After building your classification, validate your ETIM BMEcat XML to confirm every feature code is valid for the assigned class and every value matches the expected data type.
Where things go wrong
The most common errors when building ETIM data in BMEcat fall into three categories.
Format errors. The class code doesn't match EC######. The feature code doesn't match EF######. Boolean values are written as "yes" instead of "true". Range values are stuffed into a single FVALUE instead of using two separate elements.
Version mismatches. The file declares ETIM-7.0 but the receiving system expects ETIM-9.0. Classes and features change between versions. An EC code that exists in version 7 might have been split, merged, or renumbered in version 9.
Missing or empty values. The ETIM guideline requires certain features to be populated. When a value is unknown, the correct approach is to set FVALUE to "-" and FVALUE_DETAILS to "NA" (not applicable), "MV" (missing value), or "UN" (unknown). Simply omitting the feature or leaving FVALUE empty will fail validation.
For a detailed list of these errors and how to fix them, see common ETIM namespace and mandatory field errors.
ETIM versions and data pool requirements
Different data pools and trading partners mandate different ETIM versions. The German VEG (Verband Elektro-Grosshandel) requires ETIM 8.0 or later and enforces additional rules through their Open Datacheck scorecard. Norwegian distributors using Nelfo expect ETIM-based BMEcat with specific country-level mandatory fields. The Dutch Technische Unie and French Sonepar groups each have their own version and field requirements.

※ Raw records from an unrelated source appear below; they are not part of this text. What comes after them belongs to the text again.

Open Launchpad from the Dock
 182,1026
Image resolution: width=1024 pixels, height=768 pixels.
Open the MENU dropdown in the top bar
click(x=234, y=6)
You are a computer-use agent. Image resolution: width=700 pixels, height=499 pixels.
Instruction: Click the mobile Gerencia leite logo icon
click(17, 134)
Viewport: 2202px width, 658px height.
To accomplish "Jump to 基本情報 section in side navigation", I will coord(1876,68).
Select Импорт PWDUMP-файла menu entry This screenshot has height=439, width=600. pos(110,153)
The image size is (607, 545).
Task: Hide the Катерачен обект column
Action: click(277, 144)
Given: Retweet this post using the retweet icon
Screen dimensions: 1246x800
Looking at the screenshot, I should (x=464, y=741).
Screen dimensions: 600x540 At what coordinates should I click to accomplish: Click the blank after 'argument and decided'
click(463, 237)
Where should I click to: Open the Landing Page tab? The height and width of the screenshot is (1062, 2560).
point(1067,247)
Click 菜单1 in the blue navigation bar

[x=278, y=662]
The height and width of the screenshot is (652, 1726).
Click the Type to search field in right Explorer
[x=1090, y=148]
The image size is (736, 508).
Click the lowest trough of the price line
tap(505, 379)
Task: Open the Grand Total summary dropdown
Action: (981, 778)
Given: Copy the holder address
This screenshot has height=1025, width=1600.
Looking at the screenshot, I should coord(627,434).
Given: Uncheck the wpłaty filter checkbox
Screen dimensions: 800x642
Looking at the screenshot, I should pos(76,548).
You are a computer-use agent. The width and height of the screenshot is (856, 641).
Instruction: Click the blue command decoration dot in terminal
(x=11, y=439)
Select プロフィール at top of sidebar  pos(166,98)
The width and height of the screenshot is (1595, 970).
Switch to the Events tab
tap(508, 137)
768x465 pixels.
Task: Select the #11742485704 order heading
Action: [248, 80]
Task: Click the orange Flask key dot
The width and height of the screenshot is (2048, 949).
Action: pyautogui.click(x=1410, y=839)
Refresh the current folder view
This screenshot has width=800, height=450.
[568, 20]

Before building your ETIM export, confirm the version and any country-specific requirements with your trading partner. Then test the file with a schema validator before sending it over. A round of ETIM BMEcat validation before submission saves the back-and-forth that otherwise eats up weeks.
Summary
ETIM in BMEcat means structured technical classification inside an XML product catalog. Every product gets a class, every class defines features, every feature carries a typed value. The XML elements that carry this are PRODUCT_FEATURES, REFERENCE_FEATURE_SYSTEM_NAME, REFERENCE_FEATURE_GROUP_ID, and FEATURE. Get the codes right, match the version your trading partner expects, and validate before you send.